What to work on: The expected output is each line in the data below that includes the string "will".

◇ ◇ ◇ ◇ ◇

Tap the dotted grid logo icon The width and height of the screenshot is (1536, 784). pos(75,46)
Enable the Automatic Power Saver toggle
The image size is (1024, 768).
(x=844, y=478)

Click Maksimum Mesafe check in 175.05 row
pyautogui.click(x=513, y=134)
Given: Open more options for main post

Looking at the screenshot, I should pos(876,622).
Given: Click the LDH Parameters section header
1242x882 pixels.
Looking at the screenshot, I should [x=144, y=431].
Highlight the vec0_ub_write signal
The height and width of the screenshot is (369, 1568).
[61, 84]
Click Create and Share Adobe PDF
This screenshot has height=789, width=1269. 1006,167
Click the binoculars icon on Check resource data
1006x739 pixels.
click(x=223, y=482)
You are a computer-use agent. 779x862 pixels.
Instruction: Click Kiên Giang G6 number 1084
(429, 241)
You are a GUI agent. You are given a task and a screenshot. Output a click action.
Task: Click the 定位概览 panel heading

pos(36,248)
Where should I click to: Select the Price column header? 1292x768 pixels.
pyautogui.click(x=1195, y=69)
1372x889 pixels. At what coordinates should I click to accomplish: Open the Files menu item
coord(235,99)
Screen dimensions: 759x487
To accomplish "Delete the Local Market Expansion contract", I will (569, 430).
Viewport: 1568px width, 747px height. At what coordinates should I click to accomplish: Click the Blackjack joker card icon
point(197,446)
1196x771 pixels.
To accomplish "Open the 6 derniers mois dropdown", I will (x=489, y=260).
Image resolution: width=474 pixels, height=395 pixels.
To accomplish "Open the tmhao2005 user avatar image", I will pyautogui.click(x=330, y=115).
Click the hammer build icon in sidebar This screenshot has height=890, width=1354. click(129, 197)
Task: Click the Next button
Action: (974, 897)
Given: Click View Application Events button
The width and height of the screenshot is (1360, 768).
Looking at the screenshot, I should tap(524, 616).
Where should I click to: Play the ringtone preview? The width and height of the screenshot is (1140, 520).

◇ ◇ ◇ ◇ ◇

Answer space:
To accomplish "Delete the Local Market Expansion contract", I will (569, 430).
To accomplish "Open the 6 derniers mois dropdown", I will (x=489, y=260).
To accomplish "Open the tmhao2005 user avatar image", I will pyautogui.click(x=330, y=115).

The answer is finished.